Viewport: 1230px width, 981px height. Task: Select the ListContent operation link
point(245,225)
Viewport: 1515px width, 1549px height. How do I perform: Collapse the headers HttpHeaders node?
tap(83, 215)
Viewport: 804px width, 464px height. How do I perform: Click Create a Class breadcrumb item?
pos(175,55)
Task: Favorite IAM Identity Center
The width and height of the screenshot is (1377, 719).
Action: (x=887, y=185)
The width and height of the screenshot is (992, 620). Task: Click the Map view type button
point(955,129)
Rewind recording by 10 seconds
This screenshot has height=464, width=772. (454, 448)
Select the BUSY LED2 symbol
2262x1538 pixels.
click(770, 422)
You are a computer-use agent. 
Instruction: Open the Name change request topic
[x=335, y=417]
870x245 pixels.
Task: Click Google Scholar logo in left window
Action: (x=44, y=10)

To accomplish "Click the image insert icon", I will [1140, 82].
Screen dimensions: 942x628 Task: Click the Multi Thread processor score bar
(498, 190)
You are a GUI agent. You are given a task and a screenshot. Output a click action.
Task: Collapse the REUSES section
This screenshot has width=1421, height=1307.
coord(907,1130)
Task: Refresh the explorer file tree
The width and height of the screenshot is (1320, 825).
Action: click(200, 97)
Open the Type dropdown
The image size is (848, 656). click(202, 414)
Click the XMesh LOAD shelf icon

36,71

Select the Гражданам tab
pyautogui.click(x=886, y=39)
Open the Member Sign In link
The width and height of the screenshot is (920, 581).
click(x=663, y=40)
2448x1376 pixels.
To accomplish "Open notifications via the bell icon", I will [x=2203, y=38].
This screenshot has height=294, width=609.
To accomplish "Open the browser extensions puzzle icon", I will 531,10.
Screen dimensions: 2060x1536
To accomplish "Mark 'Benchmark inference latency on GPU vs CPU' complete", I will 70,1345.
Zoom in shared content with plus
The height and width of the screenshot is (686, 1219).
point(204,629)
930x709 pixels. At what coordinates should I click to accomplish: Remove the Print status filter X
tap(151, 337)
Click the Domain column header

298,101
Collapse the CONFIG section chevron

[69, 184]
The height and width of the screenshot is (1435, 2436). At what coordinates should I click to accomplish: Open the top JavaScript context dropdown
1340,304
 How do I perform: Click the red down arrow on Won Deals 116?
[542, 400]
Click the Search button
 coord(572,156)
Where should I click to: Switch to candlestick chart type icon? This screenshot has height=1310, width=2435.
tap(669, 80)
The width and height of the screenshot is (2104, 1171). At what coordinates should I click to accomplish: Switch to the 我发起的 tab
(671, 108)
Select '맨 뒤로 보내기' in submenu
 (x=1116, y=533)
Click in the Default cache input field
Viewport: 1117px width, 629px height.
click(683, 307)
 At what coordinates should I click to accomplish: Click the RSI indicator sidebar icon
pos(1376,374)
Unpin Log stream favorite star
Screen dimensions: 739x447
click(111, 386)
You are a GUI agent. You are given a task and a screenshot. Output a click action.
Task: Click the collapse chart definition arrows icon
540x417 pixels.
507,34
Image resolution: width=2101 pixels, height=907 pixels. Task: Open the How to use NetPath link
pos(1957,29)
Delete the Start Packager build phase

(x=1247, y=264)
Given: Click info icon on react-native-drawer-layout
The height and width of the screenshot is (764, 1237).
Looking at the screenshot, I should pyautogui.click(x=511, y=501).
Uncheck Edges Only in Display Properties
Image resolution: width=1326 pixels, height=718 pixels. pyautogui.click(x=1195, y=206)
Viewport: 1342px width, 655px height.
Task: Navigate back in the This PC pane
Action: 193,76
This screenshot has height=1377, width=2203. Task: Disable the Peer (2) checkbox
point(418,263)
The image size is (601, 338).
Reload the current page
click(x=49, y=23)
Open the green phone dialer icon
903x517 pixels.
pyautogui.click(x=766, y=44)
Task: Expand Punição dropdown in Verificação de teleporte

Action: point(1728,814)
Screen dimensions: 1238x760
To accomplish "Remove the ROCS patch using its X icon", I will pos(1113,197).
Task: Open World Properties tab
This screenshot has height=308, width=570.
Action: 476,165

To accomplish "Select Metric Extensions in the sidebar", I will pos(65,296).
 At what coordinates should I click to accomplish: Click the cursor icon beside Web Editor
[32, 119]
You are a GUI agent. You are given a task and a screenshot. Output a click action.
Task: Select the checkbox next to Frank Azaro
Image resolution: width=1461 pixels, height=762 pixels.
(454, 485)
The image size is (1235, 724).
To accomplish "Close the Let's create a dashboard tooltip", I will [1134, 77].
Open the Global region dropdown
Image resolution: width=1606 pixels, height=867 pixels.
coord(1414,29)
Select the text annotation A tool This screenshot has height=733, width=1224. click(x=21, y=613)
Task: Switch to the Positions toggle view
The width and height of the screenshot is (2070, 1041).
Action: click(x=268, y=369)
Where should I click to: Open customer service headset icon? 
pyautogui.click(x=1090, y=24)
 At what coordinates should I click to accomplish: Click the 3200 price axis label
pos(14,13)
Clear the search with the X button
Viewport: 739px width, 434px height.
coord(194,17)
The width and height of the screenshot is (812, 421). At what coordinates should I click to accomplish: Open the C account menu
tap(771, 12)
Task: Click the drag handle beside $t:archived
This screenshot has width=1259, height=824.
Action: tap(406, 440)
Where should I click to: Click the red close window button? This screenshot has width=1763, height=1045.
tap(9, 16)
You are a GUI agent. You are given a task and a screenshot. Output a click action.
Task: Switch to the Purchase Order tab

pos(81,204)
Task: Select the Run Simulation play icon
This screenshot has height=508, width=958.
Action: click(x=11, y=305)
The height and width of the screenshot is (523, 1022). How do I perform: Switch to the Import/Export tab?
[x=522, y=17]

● ● ● ●

(INSTRUCTIONS FOR THE TASK)
The material is to be output in full, exactly as it stands.

(TASK RESPONSE)
Viewport: 1230px width, 981px height. Task: Select the ListContent operation link
point(245,225)
Viewport: 1515px width, 1549px height. How do I perform: Collapse the headers HttpHeaders node?
tap(83, 215)
Viewport: 804px width, 464px height. How do I perform: Click Create a Class breadcrumb item?
pos(175,55)
Task: Favorite IAM Identity Center
The width and height of the screenshot is (1377, 719).
Action: (x=887, y=185)
The width and height of the screenshot is (992, 620). Task: Click the Map view type button
point(955,129)
Rewind recording by 10 seconds
This screenshot has height=464, width=772. (454, 448)
Select the BUSY LED2 symbol
2262x1538 pixels.
click(770, 422)
You are a computer-use agent. 
Instruction: Open the Name change request topic
[x=335, y=417]
870x245 pixels.
Task: Click Google Scholar logo in left window
Action: (x=44, y=10)

To accomplish "Click the image insert icon", I will [1140, 82].
Screen dimensions: 942x628 Task: Click the Multi Thread processor score bar
(498, 190)
You are a GUI agent. You are given a task and a screenshot. Output a click action.
Task: Collapse the REUSES section
This screenshot has width=1421, height=1307.
coord(907,1130)
Task: Refresh the explorer file tree
The width and height of the screenshot is (1320, 825).
Action: click(200, 97)
Open the Type dropdown
The image size is (848, 656). click(202, 414)
Click the XMesh LOAD shelf icon

36,71

Select the Гражданам tab
pyautogui.click(x=886, y=39)
Open the Member Sign In link
The width and height of the screenshot is (920, 581).
click(x=663, y=40)
2448x1376 pixels.
To accomplish "Open notifications via the bell icon", I will [x=2203, y=38].
This screenshot has height=294, width=609.
To accomplish "Open the browser extensions puzzle icon", I will 531,10.
Screen dimensions: 2060x1536
To accomplish "Mark 'Benchmark inference latency on GPU vs CPU' complete", I will 70,1345.
Zoom in shared content with plus
The height and width of the screenshot is (686, 1219).
point(204,629)
930x709 pixels. At what coordinates should I click to accomplish: Remove the Print status filter X
tap(151, 337)
Click the Domain column header

298,101
Collapse the CONFIG section chevron

[69, 184]
The height and width of the screenshot is (1435, 2436). At what coordinates should I click to accomplish: Open the top JavaScript context dropdown
1340,304
 How do I perform: Click the red down arrow on Won Deals 116?
[542, 400]
Click the Search button
 coord(572,156)
Where should I click to: Switch to candlestick chart type icon? This screenshot has height=1310, width=2435.
tap(669, 80)
The width and height of the screenshot is (2104, 1171). At what coordinates should I click to accomplish: Switch to the 我发起的 tab
(671, 108)
Select '맨 뒤로 보내기' in submenu
 (x=1116, y=533)
Click in the Default cache input field
Viewport: 1117px width, 629px height.
click(683, 307)
 At what coordinates should I click to accomplish: Click the RSI indicator sidebar icon
pos(1376,374)
Unpin Log stream favorite star
Screen dimensions: 739x447
click(111, 386)
You are a GUI agent. You are given a task and a screenshot. Output a click action.
Task: Click the collapse chart definition arrows icon
540x417 pixels.
507,34
Image resolution: width=2101 pixels, height=907 pixels. Task: Open the How to use NetPath link
pos(1957,29)
Delete the Start Packager build phase

(x=1247, y=264)
Given: Click info icon on react-native-drawer-layout
The height and width of the screenshot is (764, 1237).
Looking at the screenshot, I should pyautogui.click(x=511, y=501).
Uncheck Edges Only in Display Properties
Image resolution: width=1326 pixels, height=718 pixels. pyautogui.click(x=1195, y=206)
Viewport: 1342px width, 655px height.
Task: Navigate back in the This PC pane
Action: 193,76
This screenshot has height=1377, width=2203. Task: Disable the Peer (2) checkbox
point(418,263)
The image size is (601, 338).
Reload the current page
click(x=49, y=23)
Open the green phone dialer icon
903x517 pixels.
pyautogui.click(x=766, y=44)
Task: Expand Punição dropdown in Verificação de teleporte

Action: point(1728,814)
Screen dimensions: 1238x760
To accomplish "Remove the ROCS patch using its X icon", I will pos(1113,197).
Task: Open World Properties tab
This screenshot has height=308, width=570.
Action: 476,165

To accomplish "Select Metric Extensions in the sidebar", I will pos(65,296).
 At what coordinates should I click to accomplish: Click the cursor icon beside Web Editor
[32, 119]
You are a GUI agent. You are given a task and a screenshot. Output a click action.
Task: Select the checkbox next to Frank Azaro
Image resolution: width=1461 pixels, height=762 pixels.
(454, 485)
The image size is (1235, 724).
To accomplish "Close the Let's create a dashboard tooltip", I will [1134, 77].
Open the Global region dropdown
Image resolution: width=1606 pixels, height=867 pixels.
coord(1414,29)
Select the text annotation A tool This screenshot has height=733, width=1224. click(x=21, y=613)
Task: Switch to the Positions toggle view
The width and height of the screenshot is (2070, 1041).
Action: click(x=268, y=369)
Where should I click to: Open customer service headset icon? 
pyautogui.click(x=1090, y=24)
 At what coordinates should I click to accomplish: Click the 3200 price axis label
pos(14,13)
Clear the search with the X button
Viewport: 739px width, 434px height.
coord(194,17)
The width and height of the screenshot is (812, 421). At what coordinates should I click to accomplish: Open the C account menu
tap(771, 12)
Task: Click the drag handle beside $t:archived
This screenshot has width=1259, height=824.
Action: tap(406, 440)
Where should I click to: Click the red close window button? This screenshot has width=1763, height=1045.
tap(9, 16)
You are a GUI agent. You are given a task and a screenshot. Output a click action.
Task: Switch to the Purchase Order tab

pos(81,204)
Task: Select the Run Simulation play icon
This screenshot has height=508, width=958.
Action: click(x=11, y=305)
The height and width of the screenshot is (523, 1022). How do I perform: Switch to the Import/Export tab?
[x=522, y=17]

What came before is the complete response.